You are not currently logged in. Please create an account or log in to view the full course.
3. The Intensifying Conflict, 1186
About this Lecture
In this module, we take stock of the situation in the Near East in 1186, on the eve of Saladin's major campaign against the Kingdom of Jerusalem, focusing in particular on: (i) Saladin's limited success against the Franks up until this point; (ii) the ways in which Saladin improved his fighting capability: his reform of the army, including the introduction of heavy cavalry, and the importance of the concept of jihad in raising morale; (iii) the power of the Kingdom of Jerusalem at this point; (iv) the problems faced by the Kingdom of Jerusalem, including: the lack of support from the Byzantine Empire following the Byzantine defeat at the Battle of Myriocephalum (1176) and the death of the Byzantine Emperor, Manuel Komnenos (1180); the reduction in the number of crusaders making their way to the Crusader States from Western Europe, and the reasons for this drop; the in-fighting within the Frankish forces, particularly in relation to the regency and succession of Baldwin IV, and particularly between Raymond, Count of Tripoli and Guy of Lusignan.
In this course, Dr Nicholas Morton (Nottingham Trent University) explores events in the Holy Land between the end of the Second Crusade and the fall of Jerusalem in 1187. In the first module, we focus on the Turkish commander Nur al-Din, one of the most brilliant generals the Crusaders will ever face, and the struggle for Fatimid Egypt.
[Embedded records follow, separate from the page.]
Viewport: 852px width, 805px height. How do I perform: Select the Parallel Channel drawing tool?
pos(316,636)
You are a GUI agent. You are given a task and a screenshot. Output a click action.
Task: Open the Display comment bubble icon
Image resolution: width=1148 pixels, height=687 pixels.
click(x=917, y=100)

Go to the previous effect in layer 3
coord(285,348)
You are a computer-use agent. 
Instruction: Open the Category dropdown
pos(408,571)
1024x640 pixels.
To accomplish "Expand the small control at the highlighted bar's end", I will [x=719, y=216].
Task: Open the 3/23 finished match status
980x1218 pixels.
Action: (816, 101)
After that, we think about the rise of Saladin, his conflict with Nur al-Din, and his capture of almost all of Nur al-Din's territories in the 1170s and 1180s. In the third module, we set the stage for the major confrontation between Saladin and the Kingdom of Jerusalem by thinking about the various factors that made Jerusalem particularly weak in this period, before turning in the fourth module to the Battle of Hattin, the fall of Jerusalem, and the launch of the Third Crusade.
Dr Nicholas Morton is a specialist in the history of crusading and the Medieval Mediterranean between the tenth and thirteenth centuries. More recently he has begun to focus specifically upon the theme of inter-faith relations between Christianity and Islam in this region. He has published extensively on topics connected to this subject area, writing a range of monographs and scholarly articles. He is also an editor for the Ashgate series Rulers of the Latin East.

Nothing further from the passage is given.